Marion Jones, the world's fastest woman sprinter, showed why on Saturday.

She was so overpowering that she overshadowed a strong performance by Michael Johnson, the world's No. 1 men's long sprinter.Both ran on relays in the Penn Relays, and Jones' team set an American record, while Johnson's team just missed.

Jones' anchor leg for Nike's 800-meter relay team was brilliant. She took the baton from Nicole Green six meters behind Adidas' LaTarsha Stroman and blazed past her easily to win by six meters before a wildly cheering crowd of 44,309, bringing the three-day attendance to a meet-record 90,982.

The time of 1 minute, 29.64 seconds by the Nike team of Tameka Roberts, Inger Miler, Green and Jones, the world 100-meter champion and 1997 Woman Athlete of the Year, smashed the American record of 1:30.20 set by a Nike team here last year. Miller and Green also were a part of that team, along with Celena Mondie-Milner and Chryste Gaines.

This time, the Nike team came close to being disqualified on the exchange between Green and Jones. With Jones taking off quickly, the pass from Green was nearly out of the zone.

"I took off a little too early, and I ran away from her (Green)" Jones said. "But we salvaged it. It is very difficult because you only have an hour to practice."

The world record is 1:28.15 by an East German team in 1980.

Jones also ran on Nike's 400-meter relay team, which was disqualified for passing out of the zone on the first handoff between Passion Richardson and Jones.

It wouldn't have mattered because Nike finished second to the Adidas team of Michelle Freeman, Gaines, Beverly McDonald and Sevatheda Fynes, which clocked 42.51, breaking Franklin Field and Penn Relays records.

Along with Richardson and Jones, the Nike team included Miller and two-time Olympic 100-meter gold medalist Gail Devers.

Johnson, running for Nike's 800-meter relay team, anchored the foursome to victory in 1:19.85, just off the world record of 1:18.68 held by the 1994 Santa Monica Track Club, anchored by Carl Lewis.

"As long as we got a win, that's all that matters," Johnson said after taking the baton with a one-meter lead and winning by nine.

"The handoffs were OK, considering we don't train together very often."

This was Johnson's first competitive race since last August.

Preceding Johnson on the relay were world 100-meter champion Maurice Greene, 1996 Olympic 110-meter hurdles gold medalist and two-time world champion Allen Johnson and Olympic 400-meter runner Alvin Harrison.

Allen Johnson also ran in the 400 relay and helped the Palmetto Flyers beat a Nike team anchored by Maurice Greene in 38.75. Nike was second in 39.28, with a poor handoff between No. 2 Kareem Streete-Thompson and No. 3 Travis Grant possibly costing the victory.

In the day's big collegiate relay, Arkansas avenged its loss to Michigan in Friday's distance medley relay by winning the four-mile event, the first time that distance was contested in the Penn Relays since 1975.

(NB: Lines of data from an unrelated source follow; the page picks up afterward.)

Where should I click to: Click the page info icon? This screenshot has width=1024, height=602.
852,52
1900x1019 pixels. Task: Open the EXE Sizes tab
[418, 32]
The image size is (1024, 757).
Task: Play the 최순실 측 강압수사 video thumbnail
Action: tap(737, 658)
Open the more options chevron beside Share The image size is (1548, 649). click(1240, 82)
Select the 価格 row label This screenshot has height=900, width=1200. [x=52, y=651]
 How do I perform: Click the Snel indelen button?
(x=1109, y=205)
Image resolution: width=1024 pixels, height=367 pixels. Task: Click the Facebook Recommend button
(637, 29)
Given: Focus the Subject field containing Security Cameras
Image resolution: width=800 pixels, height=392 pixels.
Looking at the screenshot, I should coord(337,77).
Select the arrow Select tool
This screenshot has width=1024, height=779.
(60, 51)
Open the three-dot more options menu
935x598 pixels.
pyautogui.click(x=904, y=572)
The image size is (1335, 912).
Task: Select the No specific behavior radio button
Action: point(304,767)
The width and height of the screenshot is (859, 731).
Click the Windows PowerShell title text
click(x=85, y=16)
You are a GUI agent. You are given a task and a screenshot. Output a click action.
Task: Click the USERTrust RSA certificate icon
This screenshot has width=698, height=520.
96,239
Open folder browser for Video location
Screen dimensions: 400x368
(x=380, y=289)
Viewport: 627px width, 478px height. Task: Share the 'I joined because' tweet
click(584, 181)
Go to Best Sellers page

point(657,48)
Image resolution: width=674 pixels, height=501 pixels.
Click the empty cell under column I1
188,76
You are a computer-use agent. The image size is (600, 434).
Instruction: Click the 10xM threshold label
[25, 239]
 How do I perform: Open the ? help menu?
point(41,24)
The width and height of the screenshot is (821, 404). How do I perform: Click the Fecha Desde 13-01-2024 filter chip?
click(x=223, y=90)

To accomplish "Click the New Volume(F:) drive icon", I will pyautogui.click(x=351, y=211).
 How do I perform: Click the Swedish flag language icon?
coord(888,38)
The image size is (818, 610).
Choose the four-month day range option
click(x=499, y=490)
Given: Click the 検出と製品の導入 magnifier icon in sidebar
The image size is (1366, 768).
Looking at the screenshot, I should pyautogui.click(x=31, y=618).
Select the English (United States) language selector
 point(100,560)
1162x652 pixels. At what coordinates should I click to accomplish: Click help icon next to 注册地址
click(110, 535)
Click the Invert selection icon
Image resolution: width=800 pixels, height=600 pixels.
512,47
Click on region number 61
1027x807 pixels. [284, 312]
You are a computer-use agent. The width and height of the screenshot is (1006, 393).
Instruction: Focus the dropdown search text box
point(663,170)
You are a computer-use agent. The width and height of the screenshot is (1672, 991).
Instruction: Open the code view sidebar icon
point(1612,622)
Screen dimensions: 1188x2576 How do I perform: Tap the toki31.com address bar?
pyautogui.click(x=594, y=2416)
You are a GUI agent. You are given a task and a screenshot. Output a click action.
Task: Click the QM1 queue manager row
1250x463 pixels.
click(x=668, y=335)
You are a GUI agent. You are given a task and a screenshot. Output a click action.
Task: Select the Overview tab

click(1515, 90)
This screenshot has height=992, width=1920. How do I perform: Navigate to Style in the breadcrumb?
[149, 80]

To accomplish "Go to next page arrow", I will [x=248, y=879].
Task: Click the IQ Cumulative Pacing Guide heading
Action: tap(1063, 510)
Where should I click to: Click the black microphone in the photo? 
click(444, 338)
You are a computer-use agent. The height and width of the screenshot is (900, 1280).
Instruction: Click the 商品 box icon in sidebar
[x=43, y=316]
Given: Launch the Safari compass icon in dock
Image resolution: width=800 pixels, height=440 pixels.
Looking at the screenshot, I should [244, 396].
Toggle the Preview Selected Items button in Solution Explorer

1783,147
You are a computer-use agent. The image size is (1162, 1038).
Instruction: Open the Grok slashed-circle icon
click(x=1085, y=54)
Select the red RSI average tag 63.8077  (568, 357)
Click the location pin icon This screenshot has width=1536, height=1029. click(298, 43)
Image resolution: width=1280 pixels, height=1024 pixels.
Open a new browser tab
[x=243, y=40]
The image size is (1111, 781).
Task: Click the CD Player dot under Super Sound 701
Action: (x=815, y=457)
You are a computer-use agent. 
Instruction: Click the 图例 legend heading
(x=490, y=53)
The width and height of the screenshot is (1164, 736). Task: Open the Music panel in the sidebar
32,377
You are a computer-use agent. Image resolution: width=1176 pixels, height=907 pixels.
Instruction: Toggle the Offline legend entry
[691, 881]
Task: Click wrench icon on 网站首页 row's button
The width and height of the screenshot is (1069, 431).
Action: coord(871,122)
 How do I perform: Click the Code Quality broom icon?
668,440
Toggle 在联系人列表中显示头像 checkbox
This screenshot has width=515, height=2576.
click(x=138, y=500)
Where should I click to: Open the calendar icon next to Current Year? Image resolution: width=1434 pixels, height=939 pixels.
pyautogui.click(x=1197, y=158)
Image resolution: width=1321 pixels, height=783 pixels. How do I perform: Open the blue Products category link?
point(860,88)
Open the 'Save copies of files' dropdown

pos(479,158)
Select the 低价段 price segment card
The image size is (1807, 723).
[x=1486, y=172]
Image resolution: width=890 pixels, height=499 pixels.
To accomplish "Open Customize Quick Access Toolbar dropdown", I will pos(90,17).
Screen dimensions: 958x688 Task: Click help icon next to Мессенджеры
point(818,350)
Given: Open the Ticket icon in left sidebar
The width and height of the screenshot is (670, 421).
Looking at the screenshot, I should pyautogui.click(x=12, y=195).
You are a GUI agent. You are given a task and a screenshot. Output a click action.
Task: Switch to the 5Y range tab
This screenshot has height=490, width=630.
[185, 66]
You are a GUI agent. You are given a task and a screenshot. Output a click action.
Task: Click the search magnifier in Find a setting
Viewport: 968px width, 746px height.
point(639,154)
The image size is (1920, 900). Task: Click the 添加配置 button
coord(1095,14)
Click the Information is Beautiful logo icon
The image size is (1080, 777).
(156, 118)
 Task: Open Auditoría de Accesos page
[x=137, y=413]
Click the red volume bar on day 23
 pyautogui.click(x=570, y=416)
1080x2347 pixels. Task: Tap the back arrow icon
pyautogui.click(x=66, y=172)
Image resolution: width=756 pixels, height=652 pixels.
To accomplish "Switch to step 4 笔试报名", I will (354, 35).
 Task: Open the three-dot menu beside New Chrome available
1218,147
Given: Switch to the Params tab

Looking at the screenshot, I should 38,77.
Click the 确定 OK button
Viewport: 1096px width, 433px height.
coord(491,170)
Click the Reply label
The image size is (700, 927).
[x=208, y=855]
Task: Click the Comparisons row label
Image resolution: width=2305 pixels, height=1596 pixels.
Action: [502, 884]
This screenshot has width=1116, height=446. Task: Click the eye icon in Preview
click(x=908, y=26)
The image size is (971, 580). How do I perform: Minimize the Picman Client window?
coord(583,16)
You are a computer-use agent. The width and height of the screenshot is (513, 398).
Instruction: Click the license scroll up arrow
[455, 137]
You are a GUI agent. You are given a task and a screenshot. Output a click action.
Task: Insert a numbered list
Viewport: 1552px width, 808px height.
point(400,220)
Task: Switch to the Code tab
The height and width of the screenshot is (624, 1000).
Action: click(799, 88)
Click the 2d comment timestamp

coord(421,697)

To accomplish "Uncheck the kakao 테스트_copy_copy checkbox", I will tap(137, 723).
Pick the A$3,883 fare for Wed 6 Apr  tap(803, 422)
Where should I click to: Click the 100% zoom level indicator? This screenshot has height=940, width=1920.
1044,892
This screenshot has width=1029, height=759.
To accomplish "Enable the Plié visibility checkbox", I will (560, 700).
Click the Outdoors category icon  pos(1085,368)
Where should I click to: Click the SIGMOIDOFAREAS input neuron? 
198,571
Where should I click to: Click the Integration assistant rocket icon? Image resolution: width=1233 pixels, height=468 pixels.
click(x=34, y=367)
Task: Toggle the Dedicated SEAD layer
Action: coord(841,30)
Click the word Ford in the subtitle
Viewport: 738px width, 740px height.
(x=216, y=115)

Despite running into a strong headwind, the Razorbacks team of Phil Price, Matt Kerr, Mike Power and Seneca Lassiter won by 60 meters in 16:11.65, just off the meet record of 16:10.6 by Villanova in 1975.

The four-mile relay replaced the 6,000-meter relay.

"It was definitely a sweet victory because we would have had to go home with our heads down," Lassiter said.

Lassiter stepped on the inside of the track just before crossing the finish line and could have been disqualified if he had impeded anyone's progress.

DRAKE RELAYS: Paul McMullen gave the Drake Relays a great race and a sub-4-minute mile to boot.

Continuing his comeback after losing parts of two toes in a lawnmower accident last summer, McMullen outran Terrance Herrington to win the mile in 3:59.12 on a blustery Saturday that also featured victories by Suzy Hamilton, Amy Skieresz and local favorites Joey Woody and Natasha-Kaiser Brown.